当初お前らは色んな人から言われたはずだ。だが、こうして一つの道を選び、色んな試行錯誤をし、全員で纏まり、全員で支え合って進んで、今はとても良い雰囲気だろ。俺らでさえお前らを見て思う程だな。

だからな。『効率』なんてものは、人により違うし、複数人集まれば更に変貌するのだ。

遠回りしてるからどうだと言うのだ?当人にとってはそれが近道かもしれないだろ。

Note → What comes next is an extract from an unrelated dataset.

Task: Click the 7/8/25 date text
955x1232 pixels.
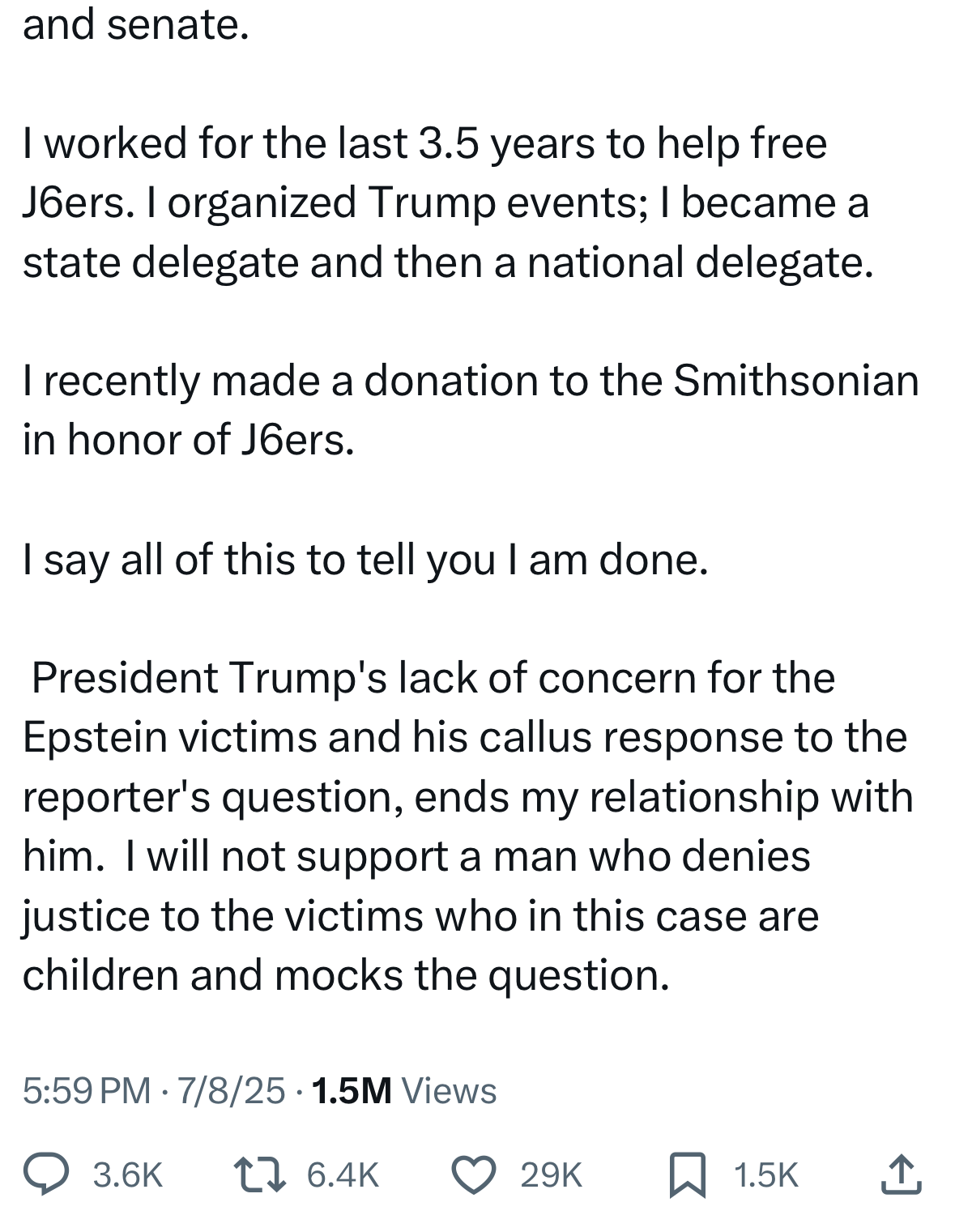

遠回りした経験が役立つ日が来るかもしれない。遠回りしているとは思っていないかもしれない。それを一切考慮せず、『効率』という言葉で切り捨てるのか?そんなのは、クソ食らえだ。本人が色々考えて決めたのなら、それが一番良いに決まってるだろ?

知ってるか?『効率』を追い求め、周りにまで『効率』を押し付けて、自分が思う最高『効率』の状況に至るとな……一番『非効率』な存在が自分自身になるのだ。

周りには「効率が良い」と言って同じ時間に動くよう求め、自分には「効率が悪くなる」と言って好きに寝る。馬鹿みたいだろ?だが、そんな奴は……」


 ケイトが禁句を口走り、鼻で笑ったはずなのに、イドの言葉は留まることを知らず、ある意味で激怒しているのと変わらない恐怖にクロード達は襲われた。


「イド!おい、イド!戻ってこい!

こんなところで愚痴っても仕方ないだろ。後で聞いてやるから、とりあえず落ち着け!」


 サウルとエストも苦笑し、ノリスが呼び戻して、ようやくイドは落ち着いた。


「ああ。皆、すまんな。

そういえば、クロードの防具を渡した後だったな。」


「ったく。イドのせいで、全然締まらなくなっちまったじゃねぇか。

クロード。俺達が作った防具を渡したんだ。今後はコレを着れば良い。気に入らなければ他のでも良いがな。」


「いいえ。俺は何も不満はありません。

寧ろこんなにしてもらっても何も返せない……それが何より恥ずかしい。」


「気にすんな。俺達が好きでやった事だ。

だが、何かを返したいのなら、今後の活躍で返せ。」


「……。」


 ノリスの返しにクロードは答えが詰まる。

 防具を貰った。その防具で特訓するのではない。今後の活躍に使えとノリスは言っているのだ。要するに……だからこそ、クロードはちゃんと返事が出来なかった。

 そんな思い詰めたクロードを励ますように、戻ったイドがケイト達へ気軽に振る。


「フッ。そうだな。お嬢ちゃん達も、もう大丈夫だろ?」


「ええ!後は私達で。本当にありがとう!」


「勿論。頑張る!」


「はいです!サウルさんに怒られないよう励みます。」


「アハハッ。エマ君も頑張ってくださいね。

クロード君。新しい防具を着たのです。新しい門出ですね。後は君達次第ですよ。」


「……特訓お疲れ様。皆よく頑張った。でもこれから。更に頑張ってね!」


「……皆さん。本当に、……ありがとう……ございました。」


 皆がそれぞれ応え、今までの健闘を讃え、これからの激励をする。

 クロードは堪えきれず、俯き、震えながらも、精一杯ノリス達へ感謝した。


「おいおい。大丈夫か?

エストも言っただろ。これからが本番だ!

クロード。頑張れよ。」


 ノリスはクロードの肩を叩き、イド達はケイト達と握手を交わし、特訓は終わりを迎えた。